[Begin PAGE TEXT]
Re: [gentoo-user] CF and Gentoo

2008-09-28 Thread Simon

4A. Best method to duplicate the CF card live while the system
is running.


Best method I now which is near effort-less, but requires preparation is to 
setup your drive initially as a RAID-1 mirror but force it to have only one 
drive (if you don't want it mirrored all the time).


Then, add a new drive to the RAID-1 and watch the synchronization.  Once 
finished, take the drive out by failing it cleanly then by removing it, and you 
have an integral raid-mirrored copy of your original drive while it was running.


On my own home-gateway, I used this to burn the latest state of the system to 
disk, and I used usb keys as main drives.  At boot, it would pick up which ever 
is in most current state and update the other.  And later in my local script, I 
would fail the hard drive so this gateway would become completely silent, except 
for the fan. (Noise was a big factor in my setup as it uses real old hardware)


You could do exactly the same using a device in ram to avoid witting to the 
compact flash.  It would boot from the single-mirror on your drive, sync with a 
device-in-ram (see ramfs and losetup, quite a hack but always worked for me), 
then fail the physical drive and run only on ram.  Then in your local.stop 
script re-sync with the physical drive.


The biggest problem with this method and flash cards is with the write limit. 
The RAID sync will overwrite every single byte on the card, so every physical 
sector will decrease in lifespan.  Where is you used an intelligent copy program 
such as rsync, sector lifespan would increase more randomly and more slowly.


I do not recommend the use of flash cards for anything else than read-only data 
(that you can change sometimes).  I compare it to a better-cd-rw.


Simon



[gentoo-user] CF and Gentoo

2008-09-25 Thread James
Hello,

Background:
I've been on a journey to migrate many servers (firewalls and dns)
to Compact Flash (CF) drives to improve reliability, ease in new
installation, ease replacing hard drivers that fail, duplicating 
drives that fail and cloning servers with a simple, straightforward 
methodology.

This is the CF method, later on I'll do a USB page, but, lots
of older hardware will not boot off of usb, but if somebody wants
to write to me a methodology for usb sticks, that would be cool.

I'm not exactly the quintessential sys-admin, so as I outline
my ideas and issues, please feel encouraged to help me make the
efforts better. Hopefully, it will result in a wiki that everyone
can use.


Issue 1. Cost containment.
Right now, I'm using 4GB Sandisk CF cards in vintage x86 and k5
machines without issue. I use CF-2-ide converters that are not
labels, made in china. It'd be nice to be able to use some of
the less expensive 4GB CF cards, but I have not tested any, and
do not wish to purchase a random sample to establish confidence.
Any one with low-cost CF cards that work reasonable well, just let me know.


Issue 2. Ease of access.
[End PAGE TEXT]
▶ **SET TASKS**
1 - From the CF and Gentoo thread, return the passage starting with "2008-09-28 Thread Simon" and going on through "all the time).".
2 - In the CF and Gentoo thread, what size are the Sandisk CF cards that James uses in vintage x86 and k5 machines?
3 - For each statement, say whether the CF and Gentoo thread agrees, and quote the words that decide it.
(a) Simon recommends flash cards for data that changes often.
(b) James says lots of older hardware will not boot off of USB.
(c) On his home gateway, Simon used USB keys as main drives.
[Begin RECORD SET]
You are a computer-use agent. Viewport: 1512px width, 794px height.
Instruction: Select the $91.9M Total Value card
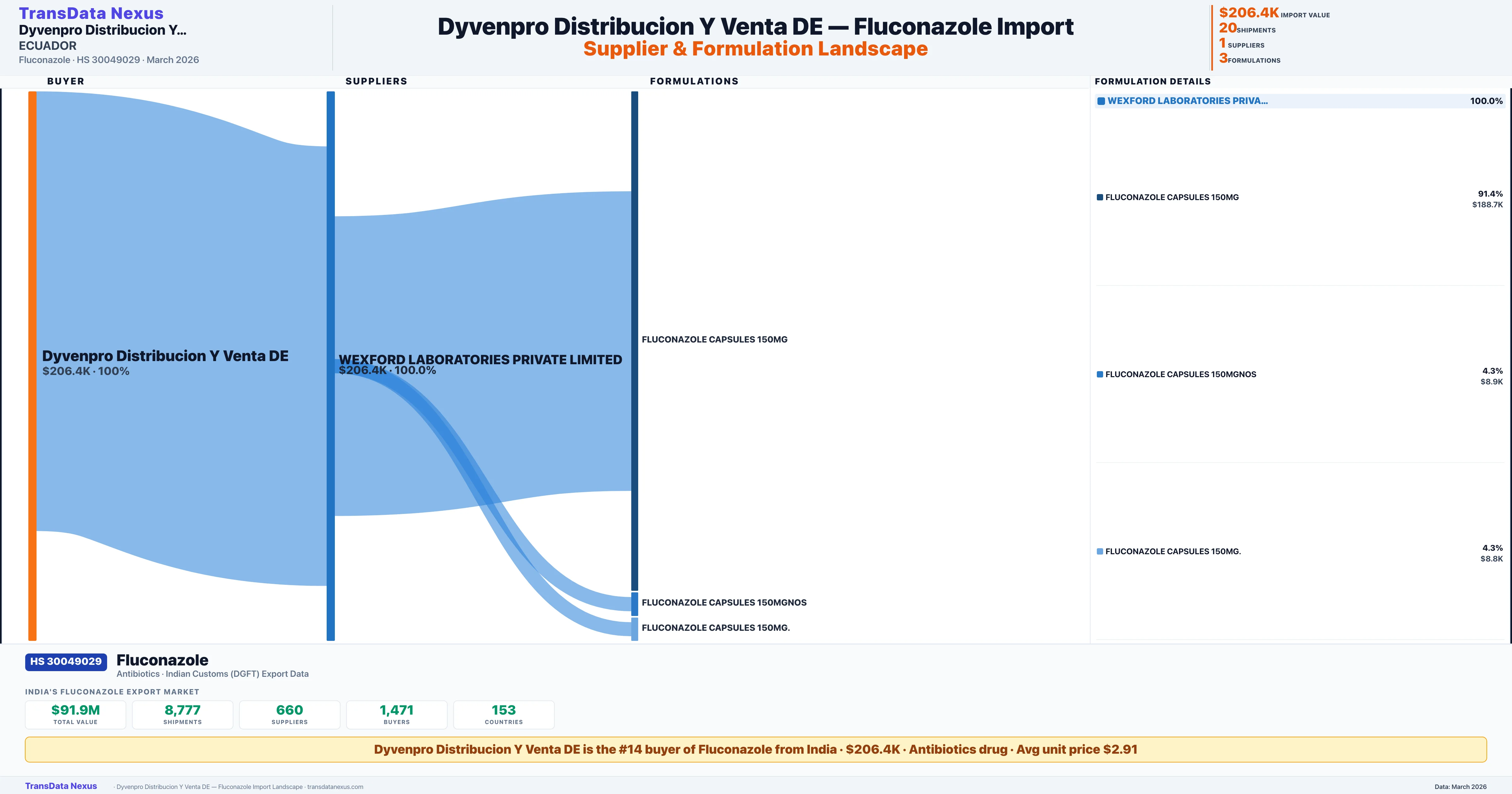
[End RECORD SET]
[Begin RECORD SET]
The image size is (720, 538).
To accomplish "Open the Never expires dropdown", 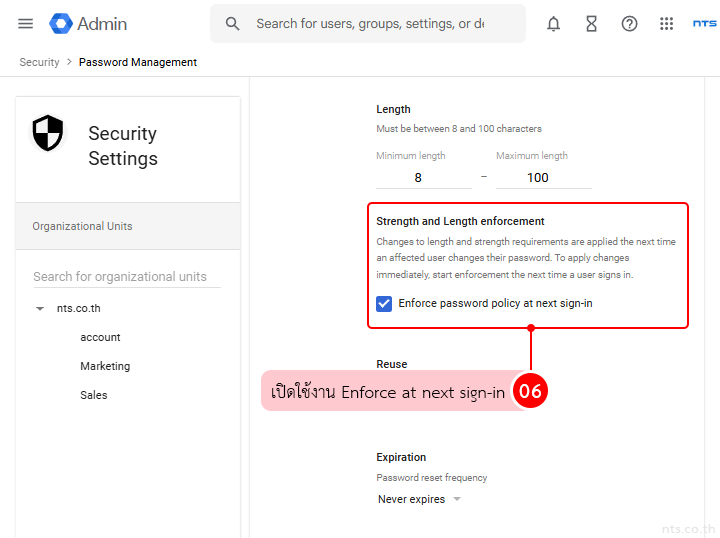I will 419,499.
[End RECORD SET]
▶ **OUTPUTS**
1 -
2008-09-28 Thread Simon

4A. Best method to duplicate the CF card live while the system
is running.


Best method I now which is near effort-less, but requires preparation is to 
setup your drive initially as a RAID-1 mirror but force it to have only one 
drive (if you don't want it mirrored all the time).

2 - 4GB

3 -
(a) No: "I do not recommend the use of flash cards for anything else than read-only data"
(b) Yes: "lots of older hardware will not boot off of usb"
(c) Yes: "I used usb keys as main drives"